Em 1994, o estúdio foi destruído por um terremoto. Você contrataria Harrison Ford para reconstruí-lo? OAgora eu nem tenho dinheiro para pagar os honorários dele (risada). Aquele terremoto foi um grande susto. O estúdio funcionou até 1994 e gravei vários discos lá. Hoje adoro sair de casa para gravar em outros estúdios. No final das contas deu muito trabalho ter um ateliê em casa. Era um caminhão entrando e saindo. Uma bagunça. Agora vou para um estúdio, gravo e depois volto para casa.
Na década de 1960, você gravou uma versão de Tolo na colinados Beatles, que tocou mais do que a música original. A música fez tanto sucesso que Paul McCartney lhe enviou uma carta elogiando-a. O que a carta dizia? Paul disse na carta que essa era sua versão favorita da música. A melodia é fantástica, você não vai esquecer. Você vai dormir e isso fica na sua cabeça. Mas ele não disse que a minha versão é melhor que a dele. Naquela época tive uma ideia de um arranjo para ele, transformando em um samba 3 por 4, algo novo para a época, mudamos um pouco o ritmo do samba. Foi uma experiência linda.
Uma história pouco explorada no documentário foi o encontro que teve com Elvis Presley, em Las Vegas. Como foi esse encontro? Fiz um tour em Las Vegas e, um belo dia, Elvis apareceu no meu camarim. Ele veio me dizer que adorou meu show. Até tiramos uma foto. Infelizmente não me lembro do que conversamos. Mas foi incrível. Imagine, Elvis indo para seu camarim? Eu fiquei tipo: Uau! Mas nunca gravei com ele, infelizmente.

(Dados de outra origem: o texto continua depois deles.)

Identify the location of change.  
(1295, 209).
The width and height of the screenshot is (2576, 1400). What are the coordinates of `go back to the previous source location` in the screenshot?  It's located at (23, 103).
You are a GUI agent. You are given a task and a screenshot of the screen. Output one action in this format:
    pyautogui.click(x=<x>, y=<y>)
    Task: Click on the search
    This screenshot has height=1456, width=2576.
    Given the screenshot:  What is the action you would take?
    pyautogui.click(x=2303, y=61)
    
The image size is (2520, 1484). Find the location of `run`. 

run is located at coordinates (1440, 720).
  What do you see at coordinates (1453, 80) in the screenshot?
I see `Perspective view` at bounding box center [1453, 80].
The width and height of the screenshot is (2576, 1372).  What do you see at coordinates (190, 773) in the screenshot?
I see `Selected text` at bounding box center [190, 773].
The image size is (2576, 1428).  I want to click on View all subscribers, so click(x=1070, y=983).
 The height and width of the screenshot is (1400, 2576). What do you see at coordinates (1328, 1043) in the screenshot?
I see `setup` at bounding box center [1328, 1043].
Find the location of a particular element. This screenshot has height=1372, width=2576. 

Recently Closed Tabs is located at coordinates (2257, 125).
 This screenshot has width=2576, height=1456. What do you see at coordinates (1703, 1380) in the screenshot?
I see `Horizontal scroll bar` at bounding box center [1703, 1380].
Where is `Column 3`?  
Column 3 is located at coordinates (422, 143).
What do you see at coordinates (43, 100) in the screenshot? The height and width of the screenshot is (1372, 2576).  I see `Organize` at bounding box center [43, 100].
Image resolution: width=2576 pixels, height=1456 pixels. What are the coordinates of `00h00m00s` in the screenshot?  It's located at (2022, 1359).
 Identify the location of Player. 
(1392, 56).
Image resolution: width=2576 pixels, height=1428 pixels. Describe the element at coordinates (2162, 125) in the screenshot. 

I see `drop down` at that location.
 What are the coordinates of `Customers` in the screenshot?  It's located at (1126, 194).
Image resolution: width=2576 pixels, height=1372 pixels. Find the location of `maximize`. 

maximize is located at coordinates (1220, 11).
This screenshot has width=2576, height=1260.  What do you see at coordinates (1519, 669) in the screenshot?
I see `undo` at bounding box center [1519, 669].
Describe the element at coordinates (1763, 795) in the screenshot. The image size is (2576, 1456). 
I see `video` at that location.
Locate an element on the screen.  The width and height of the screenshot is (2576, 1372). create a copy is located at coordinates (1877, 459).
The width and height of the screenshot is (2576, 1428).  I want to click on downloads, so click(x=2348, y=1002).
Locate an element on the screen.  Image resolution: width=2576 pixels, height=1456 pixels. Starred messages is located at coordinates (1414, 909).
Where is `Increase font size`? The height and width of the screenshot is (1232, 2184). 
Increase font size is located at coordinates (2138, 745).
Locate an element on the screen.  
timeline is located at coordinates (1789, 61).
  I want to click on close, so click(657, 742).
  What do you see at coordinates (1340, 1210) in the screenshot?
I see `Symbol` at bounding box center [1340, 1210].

Por outro lado, você se tornou muito amigo de Elton John. Como você o conheceu? Elton é um amigo querido. A primeira vez que fui tocar na Europa, ainda na década de 1960, em Paris, no Théâtre des Champs-Élysées, precisei de um cara ou grupo para abrir meu show. O empresário da minha gravadora na Europa era inglês e mandou trazer um trio da Inglaterra. Foi Elton John no início de sua carreira. Quando seu show de abertura terminou, ouvi um grito e Elton entrou no meu camarim chorando e se desculpando. Os franceses o vaiaram. Imagine, ninguém sabia quem ele era e ele estava num show de bossa nova. Ele fez isso. Eu disse a ele para esquecer e que estava tudo bem. No dia seguinte liguei para a Inglaterra para falar com Gilberto Gil, que estava exilado. Ele disse que precisava de um brasileiro para abrir meus shows. Gil pegou seu violão e no dia seguinte estava em Paris. Mas Elton John é uma pessoa maravilhosa. Ficamos amigos e nos encontramos diversas vezes. Em um deles estávamos eu, Pelé, Elton e Mick Jagger em um jogo de futebol do Cosmos, nos Estados Unidos.
Falando em Pelé, você gravou um álbum com músicas dele, Meu mundo é uma bola. Como compositor, Pelé é tão brilhante como músico? Mas que pergunta, hein? (risada). Meu encontro com Pelé é muito lindo. Ele é uma figura fantástica. Sua música tem aquela inocência que lhe é típica. No meu coração, foi maravilhoso cantar e ser amigo dele.